A Virtual Private Network (VPN) is defined loosely as a network in which customer connectivity amongst multiple sites is deployed on a shared infrastructure with the same access or security policies as a private network. With the recent advent of marketing activities surrounding the term VPNs, from new technologies supporting VPNs to a flurry of VPN-enabled products and services, you might think that the VPN concept is a major technology throughput. However, as is often the case, VPN is a concept that is more than 10-years old and is well known in the service provider market space.
The new technologies and products merely enable more reliable, scalable, and more cost-effective implementation of the same product. With the cost reduction and enhanced scalability associated with new VPN technologies, it's not surprising that VPN services are among the major drivers for Multiprotocol Label Switching (MPLS) deployment in service provider and enterprise networks.

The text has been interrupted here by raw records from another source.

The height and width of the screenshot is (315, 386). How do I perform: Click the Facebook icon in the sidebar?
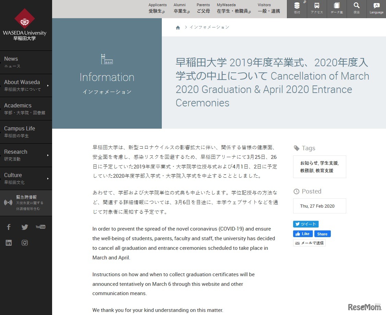[9, 227]
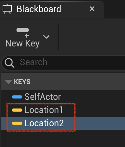Click the KEYS header label

click(x=22, y=82)
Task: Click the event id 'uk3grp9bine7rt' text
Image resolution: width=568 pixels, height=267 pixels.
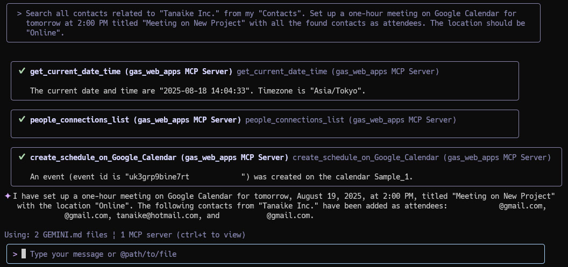Action: (x=159, y=177)
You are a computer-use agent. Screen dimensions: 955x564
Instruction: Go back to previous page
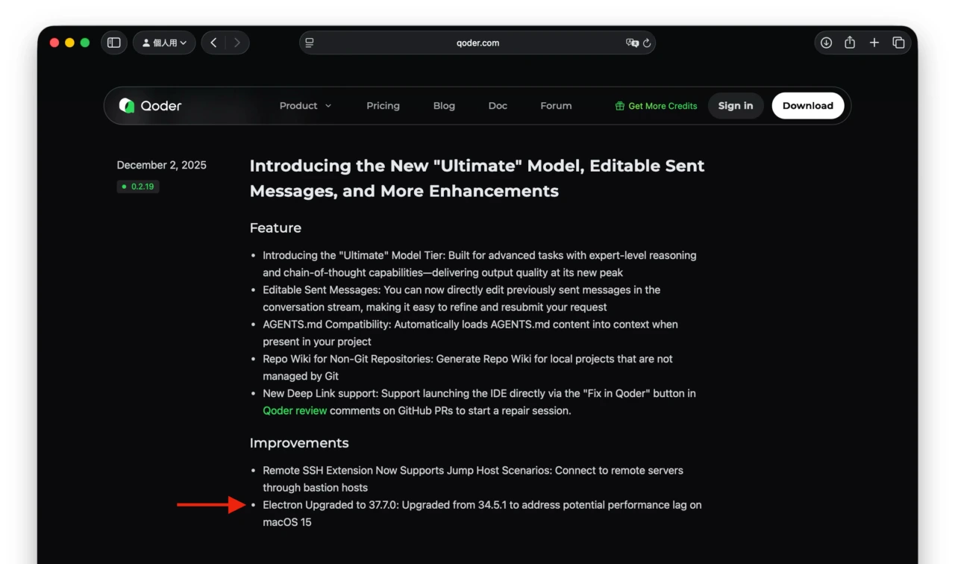click(214, 43)
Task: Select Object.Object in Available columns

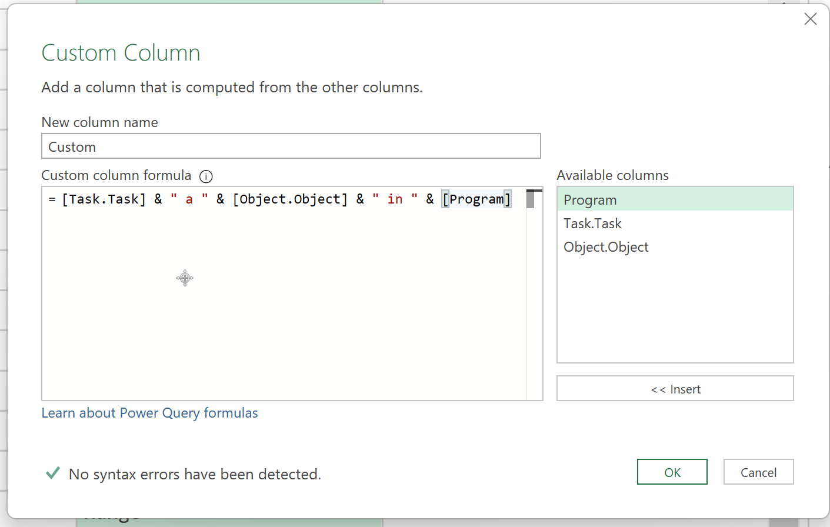Action: [x=606, y=247]
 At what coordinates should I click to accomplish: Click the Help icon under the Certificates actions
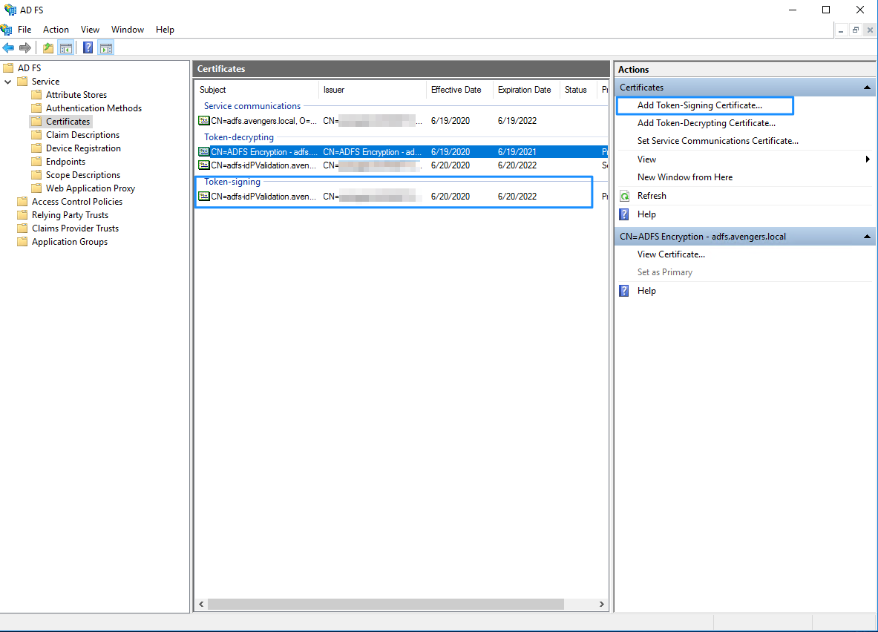click(623, 214)

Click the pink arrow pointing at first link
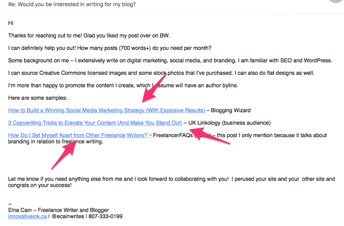pyautogui.click(x=154, y=88)
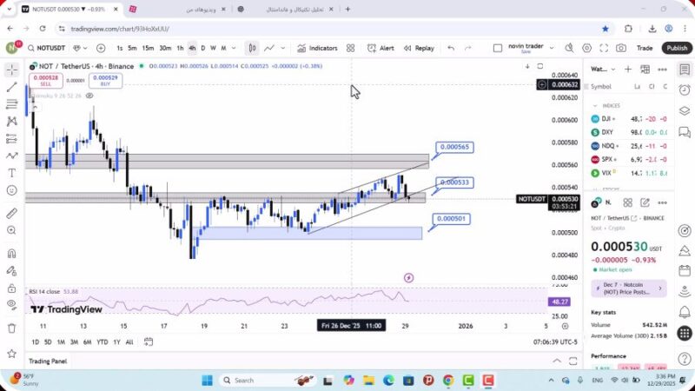
Task: Select the trend line drawing tool
Action: (x=11, y=87)
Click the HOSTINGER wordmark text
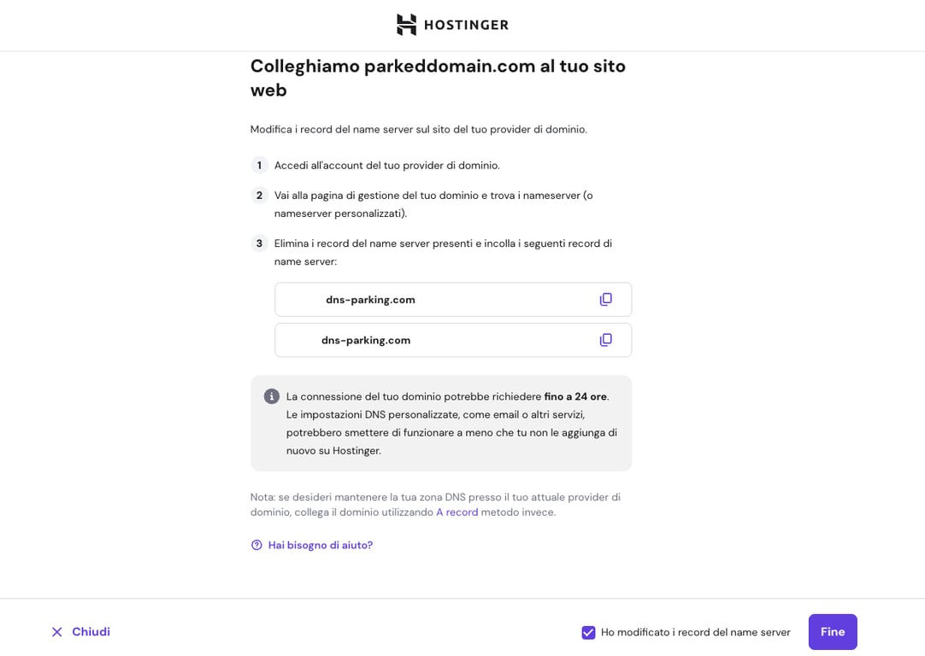 pos(466,24)
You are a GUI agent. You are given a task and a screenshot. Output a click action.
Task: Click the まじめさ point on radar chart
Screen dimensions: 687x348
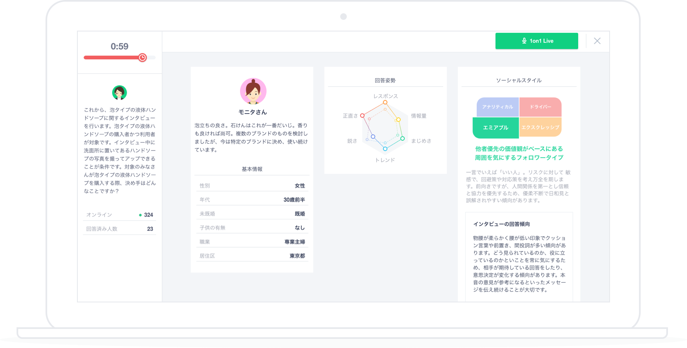click(402, 138)
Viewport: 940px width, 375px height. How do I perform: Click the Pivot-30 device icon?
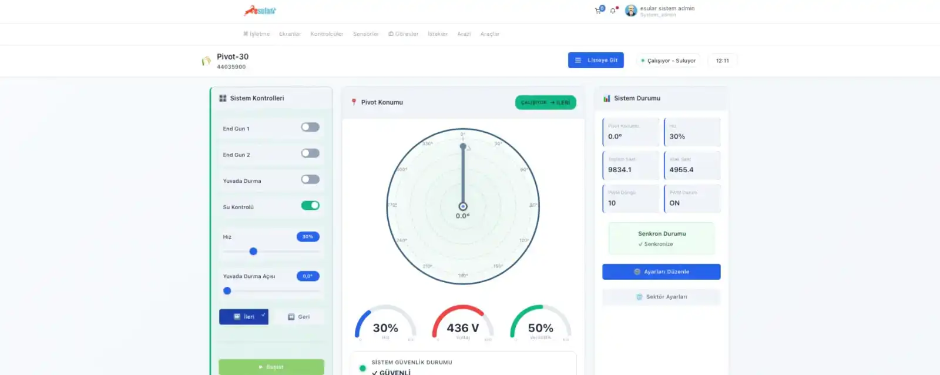[206, 61]
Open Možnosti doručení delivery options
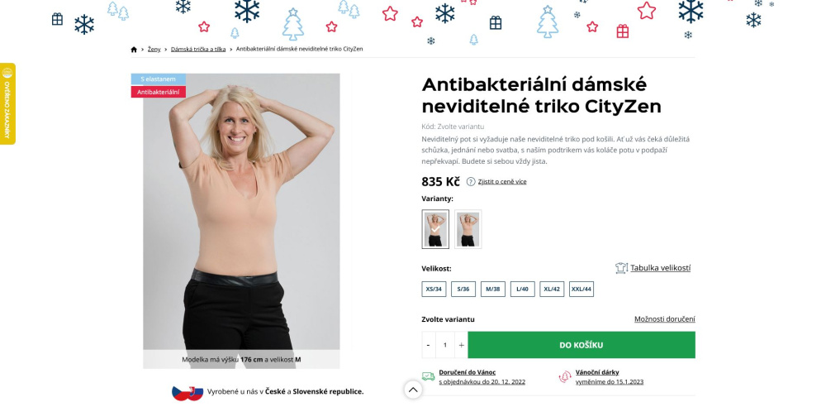Screen dimensions: 826x407 [664, 318]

Before discussing a technology (VPN services based on MPLS) designed to solve a problem (cost-effective VPN implementation), it's always advantageous to focus on the problem first, which is what we do in this chapter.
This chapter gives you an overview of VPN services, common VPN terminology, and detailed classification of var0ious VPN usages and topologies that are encountered most often. This chapter also provides an overview of technologies that were used traditionally to implement Virtual Private Networks either on individual service provider backbones or over the public Internet.